Last year we wrote about Facebook’s plans to launch Messenger bots which would, among other things, allow users to buy products, track orders, and even book hotel rooms, via an interactive, chat-based process. This year we returned to Facebook’s annual F8 developer conference to see what progress has been made.
Any organization can create a bot and submit it for approval by Facebook. Sample conversations are fed through M, Facebook’s AI platform, which analyzes them for content and determines how to handle future user-initiated conversations (for more information on setting up your own bot, you can check out the documentation here).
Messenger Platform is still in beta, but we have tried out a number of currently-active bots with generally good results. Some, such as Shop Spring, provide a very slick guided conversion flow, and after you have selected options such as your price range and the kind of garment you want, natively displays carousels of potential products to buy.
Attempting to query items outside of the guided flow results in generic “We’ll be with you shortly” messages. After some time, the bot returns with a series of URLs to products on their website. These links are likely provided by manual human input.
Replies were typically slow across most of the bots we tried, and by all accounts this is an issue common to all bots, perhaps because Messenger Platform is still in beta.
Among the partners launching Messenger bots revealed at F8, several were prominent travel brands. While their existing chat accounts appear to be exclusively human-operated at this time, we are watching closely to see when and how bot-based automation is implemented.
We are extremely excited by the potential this new platform has to open new booking channels for hotel chains and OTAs. In particular, several things set this conversion flow apart from traditional user flows such as online or telephone booking:
The user can have a conversation to explore options at their own pace, without the need to talk over the phone.
Notifications can be used after an idle period to remind users of an unfinished search, reducing the likelihood of a lost conversion.
The barrier to entry is very low – small hotel chains can create a Messenger bot for a far lesser cost than developing a fully-fledged app.
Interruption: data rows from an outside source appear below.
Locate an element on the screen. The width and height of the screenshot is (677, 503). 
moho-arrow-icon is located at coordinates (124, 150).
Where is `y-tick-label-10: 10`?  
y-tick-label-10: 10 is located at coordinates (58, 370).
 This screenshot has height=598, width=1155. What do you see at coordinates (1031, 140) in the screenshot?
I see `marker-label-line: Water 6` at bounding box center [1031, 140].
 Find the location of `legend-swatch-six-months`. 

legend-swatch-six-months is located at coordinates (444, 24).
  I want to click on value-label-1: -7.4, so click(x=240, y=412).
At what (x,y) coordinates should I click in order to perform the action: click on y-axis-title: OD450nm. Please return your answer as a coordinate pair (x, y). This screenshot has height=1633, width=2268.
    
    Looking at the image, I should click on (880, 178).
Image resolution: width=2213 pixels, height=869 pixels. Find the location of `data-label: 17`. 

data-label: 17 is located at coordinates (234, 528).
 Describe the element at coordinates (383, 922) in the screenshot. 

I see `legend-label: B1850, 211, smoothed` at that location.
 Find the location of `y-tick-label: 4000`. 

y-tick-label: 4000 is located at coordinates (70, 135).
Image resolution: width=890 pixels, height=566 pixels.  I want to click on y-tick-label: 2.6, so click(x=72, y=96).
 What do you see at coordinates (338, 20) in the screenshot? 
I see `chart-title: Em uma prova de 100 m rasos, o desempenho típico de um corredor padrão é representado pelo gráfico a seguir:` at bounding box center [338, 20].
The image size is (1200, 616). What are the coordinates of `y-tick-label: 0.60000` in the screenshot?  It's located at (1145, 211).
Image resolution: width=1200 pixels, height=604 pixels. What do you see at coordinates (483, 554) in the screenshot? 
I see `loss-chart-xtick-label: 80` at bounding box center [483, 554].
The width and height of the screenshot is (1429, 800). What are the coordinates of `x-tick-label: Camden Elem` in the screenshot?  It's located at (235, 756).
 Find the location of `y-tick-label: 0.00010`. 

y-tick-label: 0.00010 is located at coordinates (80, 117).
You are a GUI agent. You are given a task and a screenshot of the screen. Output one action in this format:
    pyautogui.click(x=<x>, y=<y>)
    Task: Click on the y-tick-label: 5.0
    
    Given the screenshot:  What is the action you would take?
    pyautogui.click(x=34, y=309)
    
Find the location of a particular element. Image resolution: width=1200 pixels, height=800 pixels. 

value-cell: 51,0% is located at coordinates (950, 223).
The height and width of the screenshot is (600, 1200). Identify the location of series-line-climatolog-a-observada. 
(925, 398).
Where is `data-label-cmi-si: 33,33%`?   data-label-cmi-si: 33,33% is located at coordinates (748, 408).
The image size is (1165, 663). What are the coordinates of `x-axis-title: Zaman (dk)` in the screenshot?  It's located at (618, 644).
The system can be automated, reducing the need for expensive human-based customer service.
Given what we have seen in the last few days, it is easy to imagine a new advertising channel based on the Messenger Platform. An existing metasearch publisher such as Google or Trip Advisor could set up their own bot to serve relevant, targeted ads to Facebook users.
Once a user has been characterized, and their desired destination, date, and price range established, a carousel of potential properties could be shown. Position in the carousel would be determined via a CPC bid auction. Feed management would be handled between the party purchasing the ad slot and the bot operator.
Bots can also be operated directly by hotel chains and OTAs, providing an automated and effective means of selling directly to customers. The operator would gain all of the advantages outlined earlier, including better targeting, automation, and potentially conversion rate.
At Koddi we see bots becoming an important part of the metasearch ecosystem, and another channel through which to advertise. Adoption will likely be slow, especially as it will take time for consumers to come to view Messenger as a reliable commerce platform.
It will be interesting to see what user conversion looks like through the new platform: do direct interaction and idle reminders increase the chance of booking, or will consumers be turned off by conversation or simply not adopt the platform in sufficient numbers for it to be effective?
We will be following developments in this emerging space closely, and publishing interesting insights as we find them.